Plus de 1 000 accréditations professionnelles, et presque autant pour les médias. Cette année encore, les Trans Musicales attireront plus qu'une foule de festivaliers. Programmateurs, tourneurs, promoteurs et journalistes débarqueront de toute l'Europe pour assister, dès mercredi, aux concerts des groupes émergents.
Programmateur du VIP, salle de concert de Saint-Nazaire, Stéphane Heuvelin arrive en voisin : « Je suis là tous les ans. C'est un rituel avec l'équipe, car chacun peut découvrir de nouveaux artistes. » D'autres font des centaines de kilomètres pour profiter de l'événement. « Je crois que l'on y va depuis toujours, explique Dany Hassenstein, programmateur du Paléo Festival, à Nyon (Suisse). Les Trans, c'est pratique, car on peut voir un maximum de concerts sur place. On repère un ou deux groupes qui seront conviés à jouer chez nous l'année d'après. » Comme Bon Iver, invité à Rennes en 2008, qui a joué au Paléo cet été. « On connaît déjà plusieurs des artistes à l'affiche, mais c'est l'occasion de les voir en live. »

Un rendez-vous « bien connu à l'international »
Pour mieux rayonner à l'international, le festival invite également des journalistes du monde entier. « Une centaine de professionnels viennent de l'étranger.
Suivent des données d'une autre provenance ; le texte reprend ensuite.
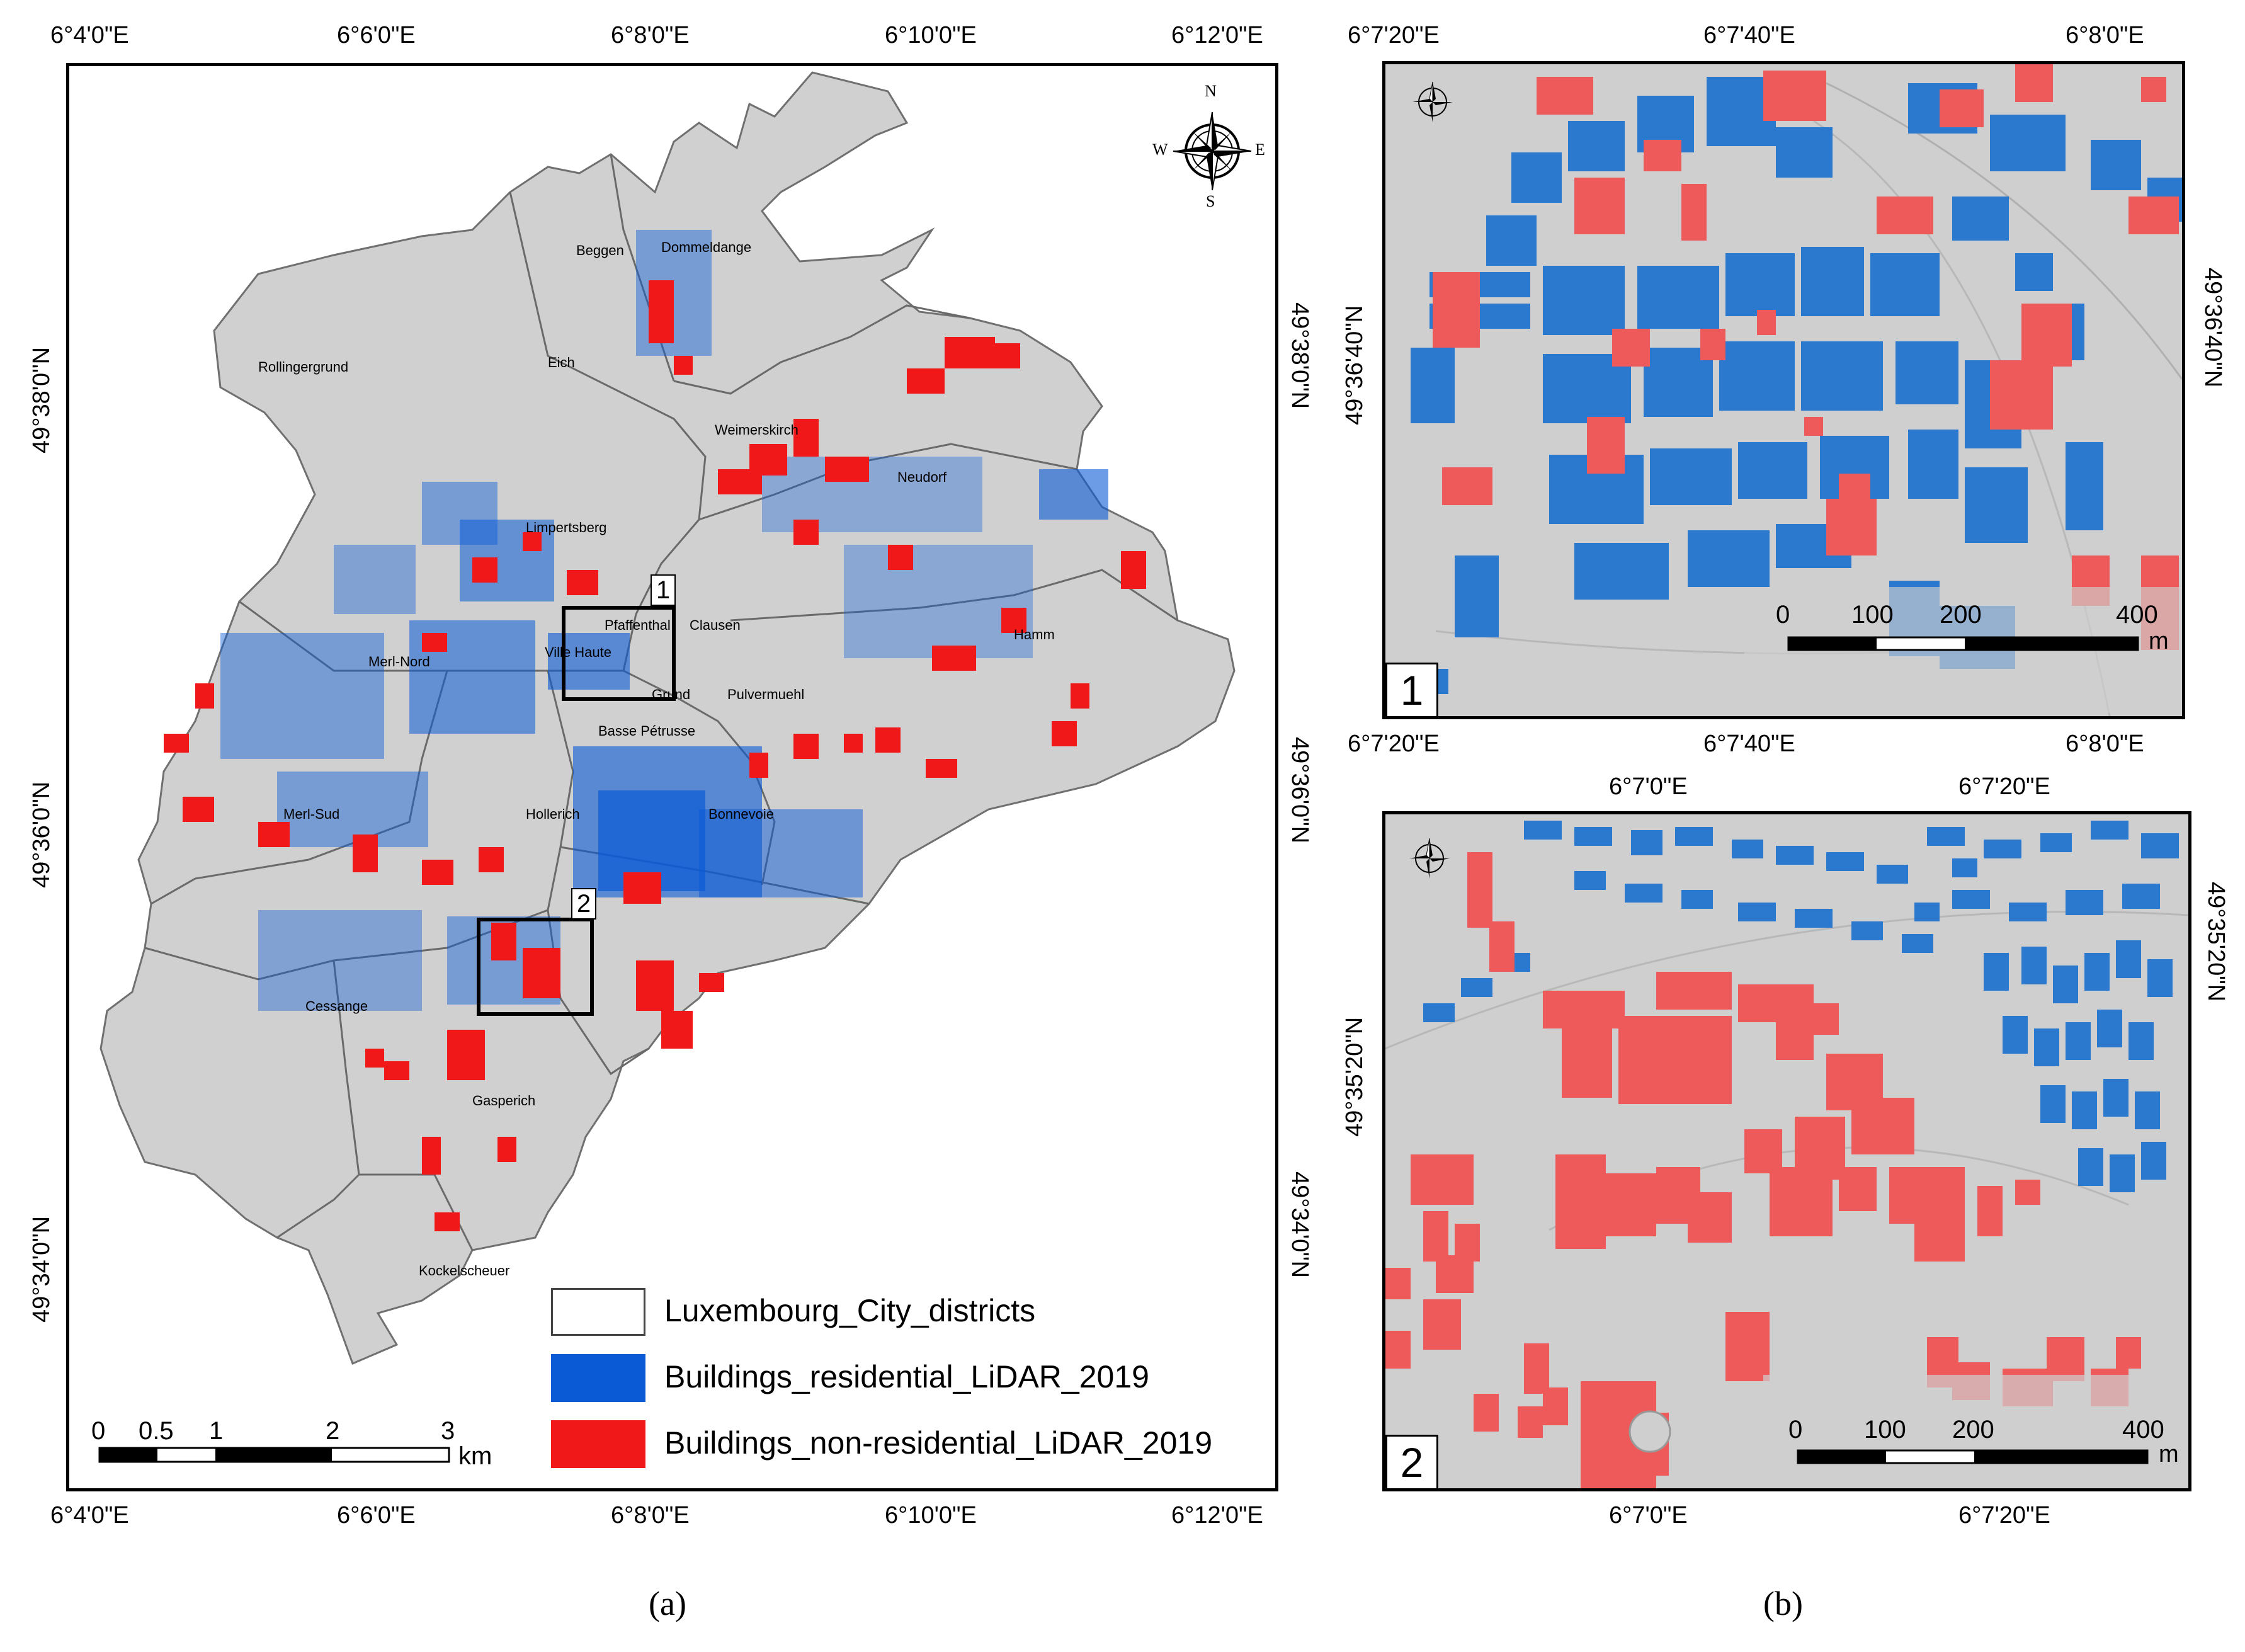 The width and height of the screenshot is (2245, 1652). Describe the element at coordinates (1394, 744) in the screenshot. I see `b1-bottom-tick: 6°7'20"E` at that location.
La plupart d'Angleterre ou d'Allemagne, mais certains arrivent du Canada ou de Russie. Le festival est bien connu à l'international », explique Jérémy Méléard, chargé d'accueillir les professionnels étrangers aux Trans. Le festival met même parfois la main à la poche : « On accueille un journaliste colombien. Le festival prend en charge l'accréditation et l'hôtel. Pour l'avion, c'est l'ambassade qui finance. » Au-delà des découvertes, les professionnels aiment aussi rencontrer leurs homologues. « On compte sur le réseau pour savoir quel groupe aller voir, car on ne peut pas tout écouter. Quand on peut, on essaie aussi de faire de la pub pour les groupes de chez nous », conclut le programmateur du Paléo.